United Kingdom: Inflation falls to over two-year low in April
Inflation dropped to 2.3% in April, following March’s 3.2%. April’s figure represented the weakest inflation rate since July 2021, but was above market expectations of 2.1% and the Bank of England’s 2.0% target. The cooling of price pressures was primarily driven by Ofgem’s lowering of the energy price cap by 12% starting in April. In addition, inflation for food and recreation and culture ebbed.
In addition, the trend pointed down, with annual average inflation coming in at 5.1% in April (March: 5.7%). Meanwhile, core inflation fell to 3.8% in April, from March’s 4.2%.
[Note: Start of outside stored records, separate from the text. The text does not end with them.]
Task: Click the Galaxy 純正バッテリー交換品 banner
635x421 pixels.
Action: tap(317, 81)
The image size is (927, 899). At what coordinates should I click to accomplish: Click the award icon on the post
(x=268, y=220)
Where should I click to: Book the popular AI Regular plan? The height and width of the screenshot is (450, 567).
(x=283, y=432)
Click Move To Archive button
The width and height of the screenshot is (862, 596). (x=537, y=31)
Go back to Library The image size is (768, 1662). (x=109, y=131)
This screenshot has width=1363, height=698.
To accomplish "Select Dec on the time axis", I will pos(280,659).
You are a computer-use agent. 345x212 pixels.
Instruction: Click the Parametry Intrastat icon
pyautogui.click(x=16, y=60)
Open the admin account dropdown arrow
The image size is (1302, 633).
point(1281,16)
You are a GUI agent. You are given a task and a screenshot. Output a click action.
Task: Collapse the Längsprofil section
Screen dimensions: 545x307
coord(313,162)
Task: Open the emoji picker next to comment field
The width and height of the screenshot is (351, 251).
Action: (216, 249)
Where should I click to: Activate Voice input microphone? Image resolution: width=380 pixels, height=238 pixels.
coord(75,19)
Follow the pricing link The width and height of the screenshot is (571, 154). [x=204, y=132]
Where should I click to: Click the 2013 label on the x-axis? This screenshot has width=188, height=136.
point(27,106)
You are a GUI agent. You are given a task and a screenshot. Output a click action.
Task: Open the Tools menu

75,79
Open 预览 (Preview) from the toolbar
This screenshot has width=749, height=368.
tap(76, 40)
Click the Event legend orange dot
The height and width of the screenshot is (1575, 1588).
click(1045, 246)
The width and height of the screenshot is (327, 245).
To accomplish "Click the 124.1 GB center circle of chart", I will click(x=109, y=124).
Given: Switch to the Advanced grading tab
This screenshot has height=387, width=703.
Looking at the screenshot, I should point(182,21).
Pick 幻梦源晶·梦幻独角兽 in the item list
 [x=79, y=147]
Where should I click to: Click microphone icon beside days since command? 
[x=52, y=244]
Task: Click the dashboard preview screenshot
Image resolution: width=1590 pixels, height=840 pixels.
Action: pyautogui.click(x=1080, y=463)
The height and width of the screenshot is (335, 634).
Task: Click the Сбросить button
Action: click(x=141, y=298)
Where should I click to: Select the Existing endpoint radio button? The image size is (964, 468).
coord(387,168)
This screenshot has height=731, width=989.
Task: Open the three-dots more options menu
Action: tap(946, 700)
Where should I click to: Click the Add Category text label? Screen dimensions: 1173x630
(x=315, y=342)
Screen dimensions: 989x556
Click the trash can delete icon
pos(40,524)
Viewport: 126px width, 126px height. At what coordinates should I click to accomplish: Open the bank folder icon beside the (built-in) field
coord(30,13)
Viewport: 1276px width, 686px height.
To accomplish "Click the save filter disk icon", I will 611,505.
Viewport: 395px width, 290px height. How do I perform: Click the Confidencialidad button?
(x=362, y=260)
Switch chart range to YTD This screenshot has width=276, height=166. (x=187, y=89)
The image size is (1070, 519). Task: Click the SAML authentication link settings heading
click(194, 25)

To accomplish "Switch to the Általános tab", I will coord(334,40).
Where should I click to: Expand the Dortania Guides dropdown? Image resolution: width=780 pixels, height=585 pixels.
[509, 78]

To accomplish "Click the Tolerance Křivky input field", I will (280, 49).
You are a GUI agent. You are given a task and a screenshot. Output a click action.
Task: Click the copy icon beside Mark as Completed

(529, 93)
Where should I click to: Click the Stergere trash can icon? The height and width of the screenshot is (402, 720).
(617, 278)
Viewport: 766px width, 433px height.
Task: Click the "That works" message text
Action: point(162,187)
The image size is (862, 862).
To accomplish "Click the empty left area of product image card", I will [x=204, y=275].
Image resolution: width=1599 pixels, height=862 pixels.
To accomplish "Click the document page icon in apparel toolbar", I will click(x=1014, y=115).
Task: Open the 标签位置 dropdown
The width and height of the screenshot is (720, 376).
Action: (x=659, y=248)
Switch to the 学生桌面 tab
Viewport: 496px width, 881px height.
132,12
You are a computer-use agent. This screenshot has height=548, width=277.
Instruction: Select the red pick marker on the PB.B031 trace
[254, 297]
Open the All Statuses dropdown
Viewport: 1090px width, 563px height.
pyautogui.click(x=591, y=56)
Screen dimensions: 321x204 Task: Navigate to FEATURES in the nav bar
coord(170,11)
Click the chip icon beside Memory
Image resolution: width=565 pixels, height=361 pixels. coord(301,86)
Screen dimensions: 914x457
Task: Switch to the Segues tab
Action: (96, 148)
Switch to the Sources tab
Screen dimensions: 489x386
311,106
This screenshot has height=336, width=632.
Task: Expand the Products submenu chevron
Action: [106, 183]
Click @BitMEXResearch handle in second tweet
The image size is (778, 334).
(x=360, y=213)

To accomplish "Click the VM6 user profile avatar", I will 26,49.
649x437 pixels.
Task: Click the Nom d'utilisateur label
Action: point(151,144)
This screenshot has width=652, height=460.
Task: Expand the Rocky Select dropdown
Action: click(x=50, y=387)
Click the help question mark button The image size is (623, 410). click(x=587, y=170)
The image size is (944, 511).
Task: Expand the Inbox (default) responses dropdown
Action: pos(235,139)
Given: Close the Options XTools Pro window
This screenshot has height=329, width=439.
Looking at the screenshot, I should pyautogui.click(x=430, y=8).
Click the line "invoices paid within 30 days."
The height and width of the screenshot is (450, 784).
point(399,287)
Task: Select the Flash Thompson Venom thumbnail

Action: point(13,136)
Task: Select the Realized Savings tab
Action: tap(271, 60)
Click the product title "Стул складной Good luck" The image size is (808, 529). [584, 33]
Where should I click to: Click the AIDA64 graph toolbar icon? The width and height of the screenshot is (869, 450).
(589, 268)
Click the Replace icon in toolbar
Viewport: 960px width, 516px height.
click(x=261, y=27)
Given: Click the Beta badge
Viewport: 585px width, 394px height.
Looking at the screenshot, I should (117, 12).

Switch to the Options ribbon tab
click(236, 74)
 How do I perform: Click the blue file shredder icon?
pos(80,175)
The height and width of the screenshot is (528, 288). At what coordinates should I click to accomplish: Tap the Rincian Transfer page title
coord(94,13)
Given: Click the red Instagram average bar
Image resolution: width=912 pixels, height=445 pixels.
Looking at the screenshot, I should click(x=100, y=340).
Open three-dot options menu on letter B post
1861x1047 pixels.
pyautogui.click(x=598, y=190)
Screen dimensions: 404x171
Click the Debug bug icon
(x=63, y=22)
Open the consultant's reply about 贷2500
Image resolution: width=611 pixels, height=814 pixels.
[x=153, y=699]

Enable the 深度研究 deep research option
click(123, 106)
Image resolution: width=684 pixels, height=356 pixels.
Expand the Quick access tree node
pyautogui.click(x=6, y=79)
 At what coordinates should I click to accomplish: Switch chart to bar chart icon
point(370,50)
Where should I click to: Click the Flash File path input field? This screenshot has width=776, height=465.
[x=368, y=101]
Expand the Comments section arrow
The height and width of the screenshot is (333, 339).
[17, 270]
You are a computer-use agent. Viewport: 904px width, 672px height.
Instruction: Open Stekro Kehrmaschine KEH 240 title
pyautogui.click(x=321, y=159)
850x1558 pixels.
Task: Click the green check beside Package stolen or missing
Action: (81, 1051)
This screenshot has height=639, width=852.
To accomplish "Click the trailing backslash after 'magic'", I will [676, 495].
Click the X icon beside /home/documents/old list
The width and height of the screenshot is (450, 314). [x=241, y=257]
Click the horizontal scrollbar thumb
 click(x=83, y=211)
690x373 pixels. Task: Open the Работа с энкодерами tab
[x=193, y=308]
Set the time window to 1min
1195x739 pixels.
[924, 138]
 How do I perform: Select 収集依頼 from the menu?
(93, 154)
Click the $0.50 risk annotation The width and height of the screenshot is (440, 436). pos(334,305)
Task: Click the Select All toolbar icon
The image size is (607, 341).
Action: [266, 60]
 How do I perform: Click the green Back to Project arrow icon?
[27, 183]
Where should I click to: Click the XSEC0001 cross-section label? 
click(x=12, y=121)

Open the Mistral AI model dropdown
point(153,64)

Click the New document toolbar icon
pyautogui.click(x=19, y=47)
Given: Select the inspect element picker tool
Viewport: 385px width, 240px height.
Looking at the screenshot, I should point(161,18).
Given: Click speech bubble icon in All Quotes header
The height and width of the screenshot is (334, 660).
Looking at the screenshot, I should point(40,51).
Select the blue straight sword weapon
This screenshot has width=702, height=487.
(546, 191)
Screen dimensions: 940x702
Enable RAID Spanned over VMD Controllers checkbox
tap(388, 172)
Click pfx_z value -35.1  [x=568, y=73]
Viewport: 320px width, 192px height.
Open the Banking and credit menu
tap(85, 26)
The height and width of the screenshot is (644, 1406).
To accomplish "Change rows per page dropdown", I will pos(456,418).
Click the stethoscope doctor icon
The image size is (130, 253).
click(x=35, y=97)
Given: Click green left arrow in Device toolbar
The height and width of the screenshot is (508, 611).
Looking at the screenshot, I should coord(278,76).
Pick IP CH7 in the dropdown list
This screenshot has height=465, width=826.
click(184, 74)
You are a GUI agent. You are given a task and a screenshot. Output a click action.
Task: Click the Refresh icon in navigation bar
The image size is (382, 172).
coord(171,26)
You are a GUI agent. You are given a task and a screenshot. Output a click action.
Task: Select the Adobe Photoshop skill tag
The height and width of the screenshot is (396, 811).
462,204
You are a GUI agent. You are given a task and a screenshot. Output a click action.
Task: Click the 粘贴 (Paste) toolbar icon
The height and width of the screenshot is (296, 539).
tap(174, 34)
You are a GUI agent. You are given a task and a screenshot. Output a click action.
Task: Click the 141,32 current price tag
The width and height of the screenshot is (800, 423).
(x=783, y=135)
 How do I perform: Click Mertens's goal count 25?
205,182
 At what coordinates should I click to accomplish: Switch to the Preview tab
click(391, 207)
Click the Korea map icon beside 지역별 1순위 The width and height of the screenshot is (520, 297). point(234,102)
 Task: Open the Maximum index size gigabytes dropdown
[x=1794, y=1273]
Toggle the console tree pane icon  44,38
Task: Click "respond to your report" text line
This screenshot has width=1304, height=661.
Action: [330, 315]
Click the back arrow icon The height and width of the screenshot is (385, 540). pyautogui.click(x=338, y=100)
Lastly, consumer prices increased 0.33% in April over the previous month, coming in below the 0.59% increase seen in March. April’s result marked the weakest reading since January.
On the outlook and monetary policy implications, UniCredit analysts said:
“Importantly, services inflation only eased slightly, to a still-high 5.9% yoy from 6.0%, which was a large 0.4pp higher than the BoE’s forecast. On this evidence, the BoE is unlikely to cut the bank rate in June and we still expect the first rate cut in August. Headline inflation will likely stay close to 2% in 2Q24 before rising modestly in 2H24 as the downward contribution from energy prices fades.”